**WORK REQUEST:**
Nothing outside the lines below from the one containing "Viewport: 1482px width, 892px" through the one containing "680x457 pixels." is to be printed; print those exactly, ends included, and drop the pictures.

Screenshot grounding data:
■ ■ ■ ■ ■ ■ ■
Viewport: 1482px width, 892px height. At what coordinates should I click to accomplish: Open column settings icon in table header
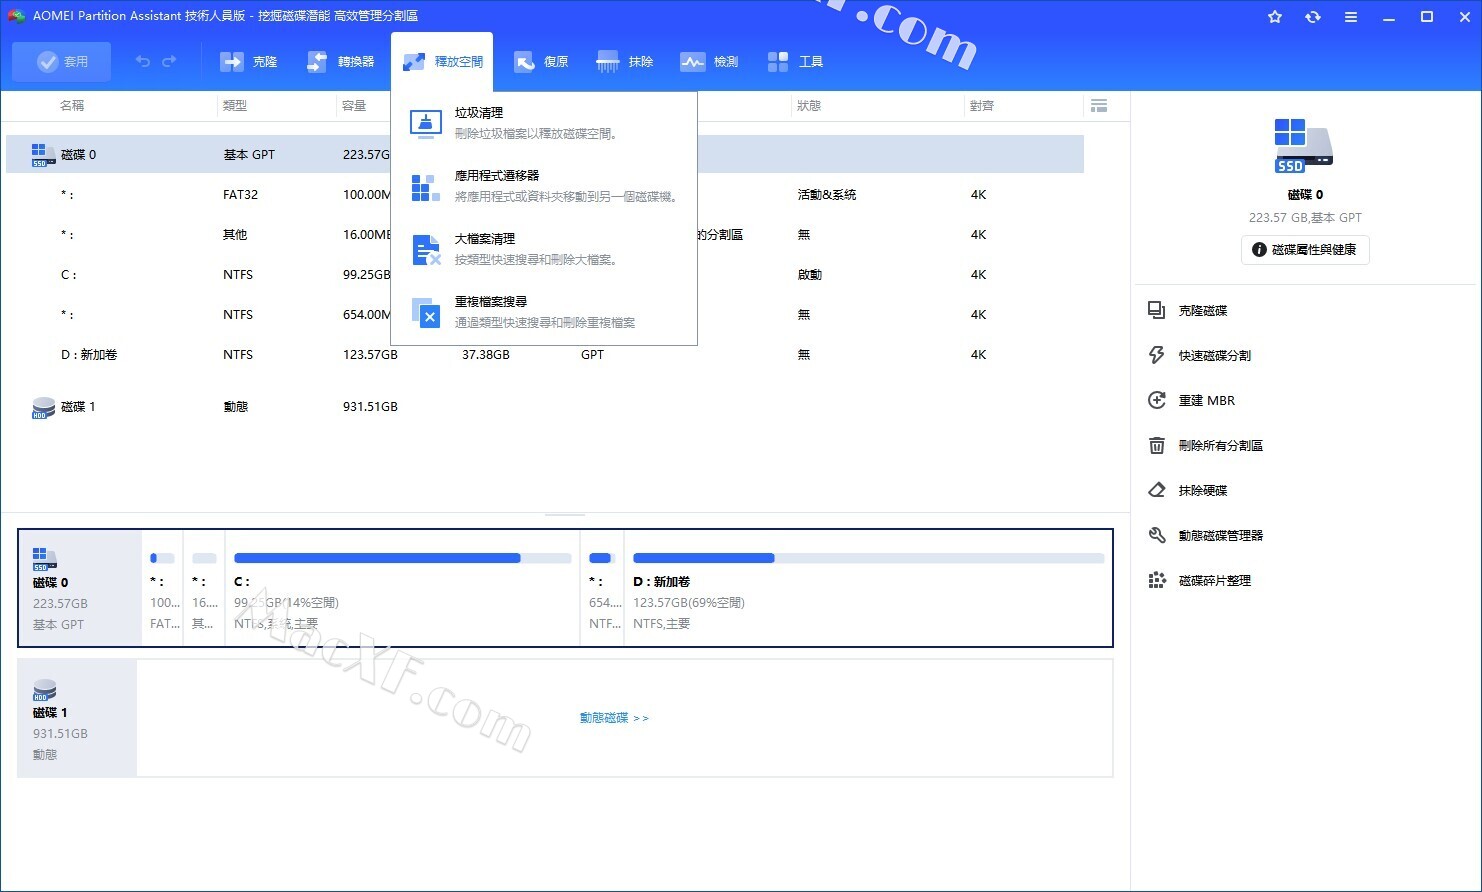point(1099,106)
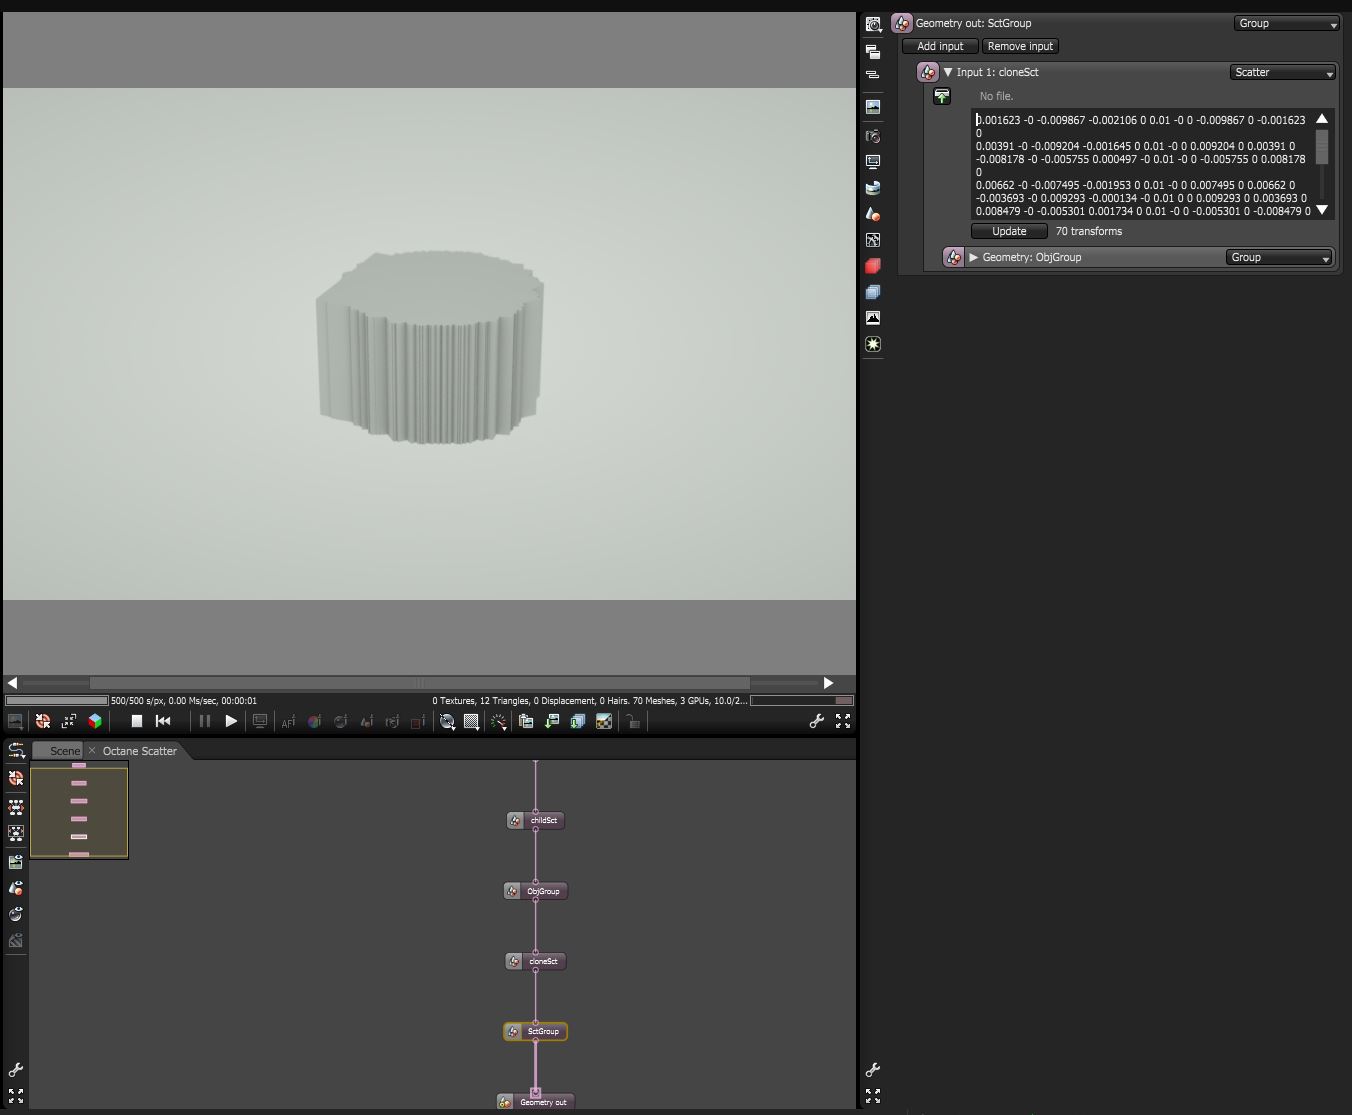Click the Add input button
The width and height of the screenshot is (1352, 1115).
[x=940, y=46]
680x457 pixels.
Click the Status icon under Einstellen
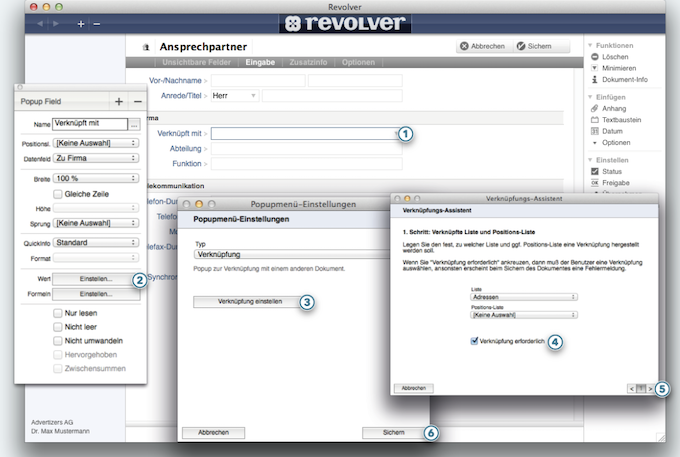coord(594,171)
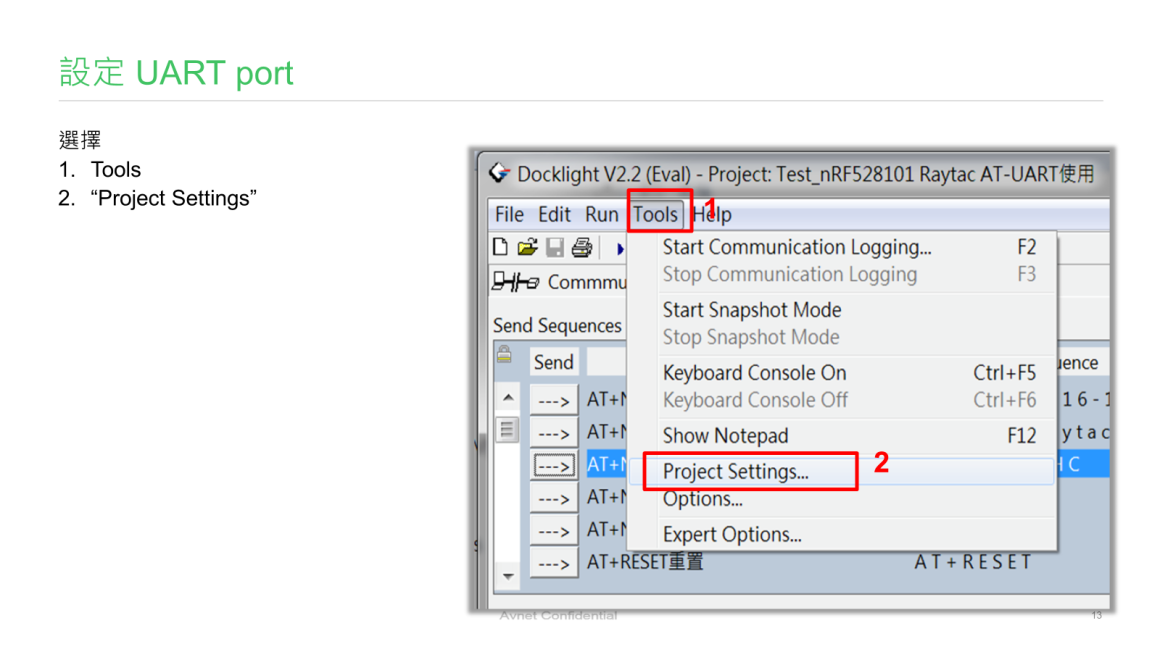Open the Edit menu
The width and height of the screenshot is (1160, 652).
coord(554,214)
■ ■ ■ ■ ■ ■ ■
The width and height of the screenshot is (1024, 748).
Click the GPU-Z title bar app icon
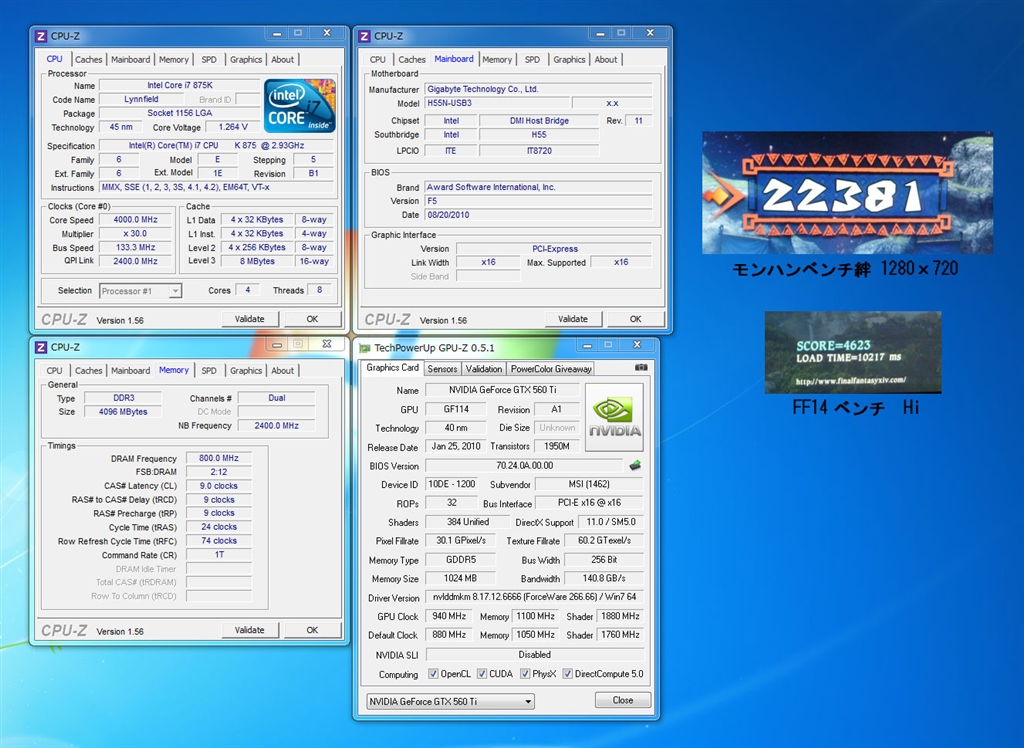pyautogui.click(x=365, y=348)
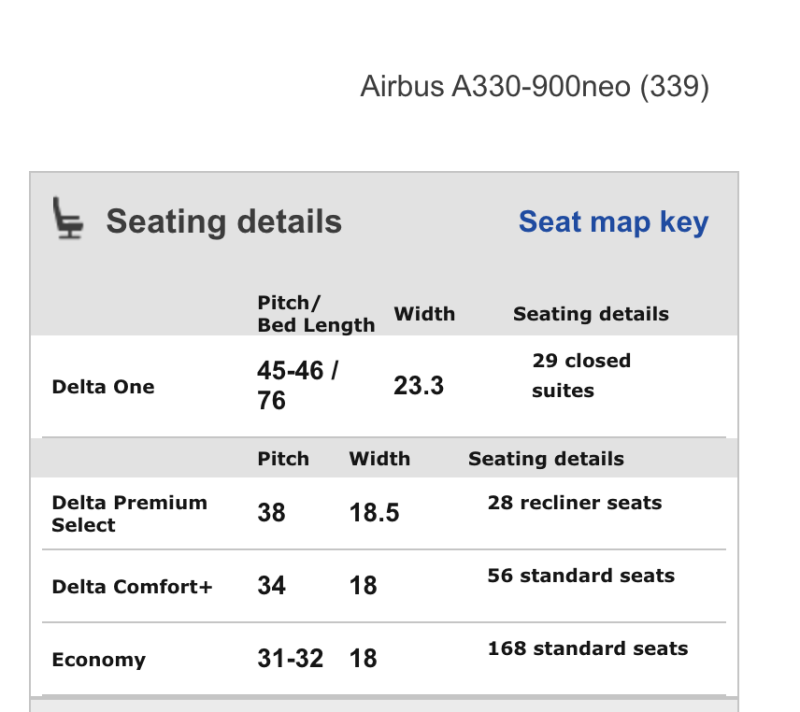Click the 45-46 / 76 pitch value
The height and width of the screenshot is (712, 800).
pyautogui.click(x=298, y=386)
■ ■ ■ ■ ■ ■ ■
**FINISHED EXERCISE:**
Viewport: 1482px width, 892px height. At what coordinates should I click to accomplish: Open column settings icon in table header
point(1099,106)
Click the Add input button
The width and height of the screenshot is (1352, 1115).
[x=940, y=46]
680x457 pixels.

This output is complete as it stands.